Keinesfalls. Von der Methode profitieren können nämlich auch Menschen, die krankhaft Sachen horten: die Messies. Davon ist der Schweizer Fachpsychologe für Psychotherapie, Heinz Lippuner, überzeugt, der sich seit 20 Jahren mit Betroffenen beschäftigt. Denn: «Studien haben gezeigt, dass Messies dazu tendieren, falsche Kategorien für ihre Besitztümer zu bilden», sagt Lippuner zum Online-Magazin «Higgs».
Bei Kleidern spiele es für Messies etwa keine Rolle, ob sie noch getragen werden, sondern von wem man sie bekommen hat. «So wird alles zum Erinnerungsstück, von dem man sich nicht trennen kann», sagt Lippuner. «Wenn es einem Coach gelingt, bei der Kategorienbildung ein Umdenken zu bewirken, kann das durchaus zum Erfolg führen.»
Menschen mit dem Messie-Syndrom sammeln zwanghaft Unmengen von für andere wertlosen Gegenständen und können sich sehr schlecht von ihnen trennen. Im Extremfall sind die Wohnungen damit zugemüllt und kaum mehr begehbar.
Wer viel behalten will, soll viel behalten
Wenn es ums Entrümpeln geht, hilft Karine Paulon aus Thalwil im Kanton Zürich, die Vollzeit als Aufräumcoach tätig ist. Sie hat vor eineinhalb Jahren als Erste im deutschsprachigen Raum das «KonMari»-Zertifikat erworben. «Ich bin etwas zwischen Putzfrau und Psychologin», sagt sie und lacht. Ein Zusammenhang zwischen Seelenleben und Ordnung könne nicht von der Hand gewiesen werden.
«Wir haben zu jedem Objekt eine Beziehung», sagt Paulon. «Indem wir bei jedem Gegenstand auf unser Glücksgefühl hören, lernen wir uns selber immer besser kennen.» Ein Teil ihrer Arbeit ist es, die Leute beim Wahrnehmen dieses Glücksgefühls zu trainieren.

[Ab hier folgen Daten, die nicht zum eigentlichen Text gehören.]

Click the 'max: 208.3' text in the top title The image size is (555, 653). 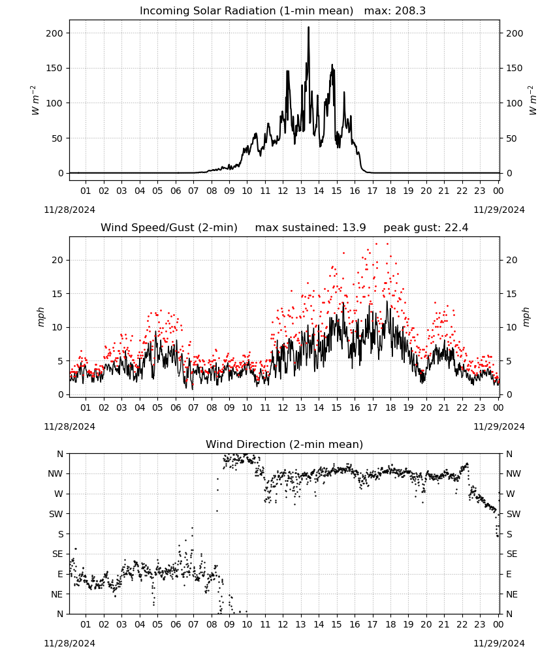395,11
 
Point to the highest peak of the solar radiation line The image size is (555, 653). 309,27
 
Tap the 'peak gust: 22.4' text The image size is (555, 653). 426,228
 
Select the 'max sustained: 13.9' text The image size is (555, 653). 310,228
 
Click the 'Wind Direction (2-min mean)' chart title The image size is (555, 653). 285,444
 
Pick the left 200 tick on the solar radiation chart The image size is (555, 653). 54,33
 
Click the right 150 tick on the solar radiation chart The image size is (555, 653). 515,69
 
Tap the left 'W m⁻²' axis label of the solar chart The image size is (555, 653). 35,101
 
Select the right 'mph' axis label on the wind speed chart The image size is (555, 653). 526,317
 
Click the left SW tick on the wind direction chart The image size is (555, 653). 56,515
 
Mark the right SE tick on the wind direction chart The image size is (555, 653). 512,554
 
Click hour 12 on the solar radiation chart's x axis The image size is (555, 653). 283,191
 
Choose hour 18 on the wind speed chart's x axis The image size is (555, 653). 390,407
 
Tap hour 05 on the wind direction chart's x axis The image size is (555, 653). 157,625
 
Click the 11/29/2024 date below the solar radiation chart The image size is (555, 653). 499,210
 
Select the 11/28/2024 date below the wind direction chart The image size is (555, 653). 69,643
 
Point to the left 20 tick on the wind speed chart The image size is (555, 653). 57,261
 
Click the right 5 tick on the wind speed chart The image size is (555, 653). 509,362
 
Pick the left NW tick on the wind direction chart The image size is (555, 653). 55,474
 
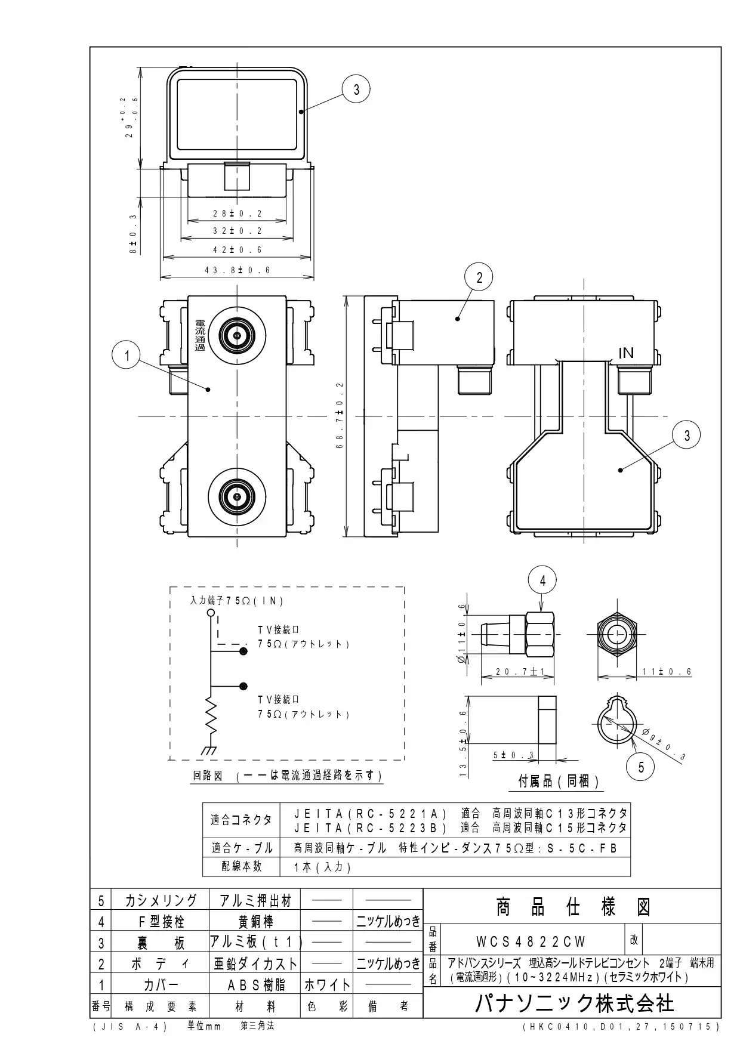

Die meisten von Paulons Klienten haben ihr Leben im Griff, sie wünschen sich einfach mehr Ordnung. Doch manchmal hat sie mit Messies zu tun. «Auch hier funktioniert die Methode, aber ich gehe noch behutsamer vor als sonst», sagt sie. Wenn sie mit Messies arbeitet, holt sie sich Unterstützung von Psychologen.
Paulon betont, dass es bei der «KonMari»-Methode nicht um Minimalismus gehe. «Die Leute dürfen so viel behalten, wie sie wollen.» Einige würden vieles behalten, und das sei in Ordnung. Das sieht auch der Psychologe Lippuner so: «Viele Menschen würden sich quasi nackt fühlen ohne Besitztümer. Objekte können eine wichtige identitätsstiftende Funktion haben.»